Originally I had hoped to spend New Year’s Eve in varying degrees of undress… and giddy drunkenness. Unfortunately, the universe decided that Type Geek needed yet another colossal crisis that needed solving and so he trekked through the woods and went ice climbing to a mountain peak, where he then proceeded to camp, alone, and find the answers for the questions he has been presented. I get it, they are big questions, life and death questions, with very real consequences. I am disappointed, that is natural, but I do get it.

The universe then decided to test my own resolve… by bringing an old flirtation back online… he is back in the states from Argentina, where he has been doing some graduate work. Drunk, he flirted incessantly, and sent me a photo I had sent him a year prior. He thanked me for being an exhibitionist and, in his sexually aroused state of drunkenness, was asking to come over, asking for more photos. He ” didn’t want to ruin my relationship” though, didn’t want to interfere. Didn’t he understand that he doesn’t really have that power? I declined, explaining that things have changed for me. I’m sexually exclusive with someone I love, sure he isn’t my boyfriend, but he is someone whom I care deeply for and wish to keep around for a pretty long time.
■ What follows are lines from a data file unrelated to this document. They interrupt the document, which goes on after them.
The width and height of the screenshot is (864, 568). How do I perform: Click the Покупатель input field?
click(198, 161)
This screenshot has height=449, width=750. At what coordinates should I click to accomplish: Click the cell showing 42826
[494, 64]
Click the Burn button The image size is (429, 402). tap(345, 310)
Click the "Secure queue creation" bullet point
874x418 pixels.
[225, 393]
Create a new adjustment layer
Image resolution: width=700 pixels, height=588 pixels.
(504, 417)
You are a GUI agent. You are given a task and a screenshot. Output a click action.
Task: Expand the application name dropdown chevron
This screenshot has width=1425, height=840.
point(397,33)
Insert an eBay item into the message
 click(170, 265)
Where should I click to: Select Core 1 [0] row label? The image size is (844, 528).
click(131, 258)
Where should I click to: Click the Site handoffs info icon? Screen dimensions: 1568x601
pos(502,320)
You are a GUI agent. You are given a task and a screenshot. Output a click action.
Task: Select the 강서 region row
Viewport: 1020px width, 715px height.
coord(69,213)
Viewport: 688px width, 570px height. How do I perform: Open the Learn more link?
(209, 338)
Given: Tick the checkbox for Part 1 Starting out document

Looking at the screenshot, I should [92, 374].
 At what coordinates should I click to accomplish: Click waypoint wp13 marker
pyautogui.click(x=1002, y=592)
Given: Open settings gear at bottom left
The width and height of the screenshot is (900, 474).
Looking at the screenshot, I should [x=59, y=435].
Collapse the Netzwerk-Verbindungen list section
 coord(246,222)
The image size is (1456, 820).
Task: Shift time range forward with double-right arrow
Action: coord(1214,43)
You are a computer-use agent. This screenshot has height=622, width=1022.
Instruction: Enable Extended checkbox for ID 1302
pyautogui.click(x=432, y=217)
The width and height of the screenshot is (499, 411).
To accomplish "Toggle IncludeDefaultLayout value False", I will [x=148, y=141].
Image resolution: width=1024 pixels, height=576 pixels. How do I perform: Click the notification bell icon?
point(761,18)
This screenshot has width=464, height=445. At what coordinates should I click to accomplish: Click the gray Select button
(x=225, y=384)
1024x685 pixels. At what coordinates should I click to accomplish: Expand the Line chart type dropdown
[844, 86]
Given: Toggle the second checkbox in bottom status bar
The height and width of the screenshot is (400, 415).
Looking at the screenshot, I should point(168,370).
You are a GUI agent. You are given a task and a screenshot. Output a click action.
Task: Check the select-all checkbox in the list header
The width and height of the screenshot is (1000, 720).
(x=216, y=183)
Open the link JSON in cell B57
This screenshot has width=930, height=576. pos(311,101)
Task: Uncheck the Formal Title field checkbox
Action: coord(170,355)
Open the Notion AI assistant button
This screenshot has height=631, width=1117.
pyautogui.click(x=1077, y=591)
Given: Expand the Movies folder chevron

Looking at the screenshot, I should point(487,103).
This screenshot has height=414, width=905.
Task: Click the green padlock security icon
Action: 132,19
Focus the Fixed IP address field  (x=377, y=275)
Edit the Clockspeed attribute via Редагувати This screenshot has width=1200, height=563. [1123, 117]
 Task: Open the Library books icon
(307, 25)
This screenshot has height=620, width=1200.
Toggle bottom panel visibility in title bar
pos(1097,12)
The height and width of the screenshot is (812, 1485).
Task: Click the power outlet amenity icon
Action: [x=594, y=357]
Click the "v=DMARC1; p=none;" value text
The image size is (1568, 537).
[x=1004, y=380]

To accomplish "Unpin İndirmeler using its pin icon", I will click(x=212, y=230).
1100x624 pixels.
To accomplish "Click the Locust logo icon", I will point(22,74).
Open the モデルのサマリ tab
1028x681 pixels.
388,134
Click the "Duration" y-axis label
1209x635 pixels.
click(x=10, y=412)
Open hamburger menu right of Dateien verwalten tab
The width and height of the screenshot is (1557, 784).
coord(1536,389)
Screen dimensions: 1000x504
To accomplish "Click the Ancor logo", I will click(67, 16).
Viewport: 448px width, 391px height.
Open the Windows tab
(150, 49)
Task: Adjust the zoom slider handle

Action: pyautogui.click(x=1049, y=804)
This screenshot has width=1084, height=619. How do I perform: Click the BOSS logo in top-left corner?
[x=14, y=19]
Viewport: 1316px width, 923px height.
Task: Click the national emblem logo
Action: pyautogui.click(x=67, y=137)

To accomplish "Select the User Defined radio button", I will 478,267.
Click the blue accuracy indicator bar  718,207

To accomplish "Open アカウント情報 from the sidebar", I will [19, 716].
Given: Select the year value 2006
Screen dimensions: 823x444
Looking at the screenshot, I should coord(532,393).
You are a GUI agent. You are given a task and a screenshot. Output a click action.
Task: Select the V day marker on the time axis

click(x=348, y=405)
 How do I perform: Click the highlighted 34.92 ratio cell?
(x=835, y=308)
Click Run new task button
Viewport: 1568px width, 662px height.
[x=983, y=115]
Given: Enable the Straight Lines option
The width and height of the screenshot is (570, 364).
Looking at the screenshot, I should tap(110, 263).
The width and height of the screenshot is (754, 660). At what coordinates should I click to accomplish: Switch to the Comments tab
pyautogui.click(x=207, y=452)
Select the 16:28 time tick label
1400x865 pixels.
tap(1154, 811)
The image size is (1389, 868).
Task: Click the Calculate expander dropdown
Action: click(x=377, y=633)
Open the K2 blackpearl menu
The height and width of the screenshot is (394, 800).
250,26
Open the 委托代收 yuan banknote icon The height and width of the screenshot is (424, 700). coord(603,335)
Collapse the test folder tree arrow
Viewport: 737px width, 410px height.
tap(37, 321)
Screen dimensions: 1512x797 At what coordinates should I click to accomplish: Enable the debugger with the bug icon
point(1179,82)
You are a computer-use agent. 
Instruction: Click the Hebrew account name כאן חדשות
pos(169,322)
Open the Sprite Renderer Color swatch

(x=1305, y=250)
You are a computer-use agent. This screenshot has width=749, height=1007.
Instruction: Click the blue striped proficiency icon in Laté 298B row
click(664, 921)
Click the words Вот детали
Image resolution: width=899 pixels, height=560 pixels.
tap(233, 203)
I’m beginning the year in love, in frustration, in less control than ever before. I have moved in with other people, and realized one roommate is passive aggressive and quite intolerable, the one who confessed his feelings for me regarding his favoritism on OK Cupid. I have found myself in a job that can sometimes border on unhealthy due to a member of the management team who relies on bullying, physical and emotional harassment and a tendency towards too many French 75’s while working. Then of course, there is the being in love, with someone who cares enough not to want me to go away, but is petrified of letting me in far enough that he could actually fall for me. Oh sigh.

All of this begs the question… in 365 days, where will we all be?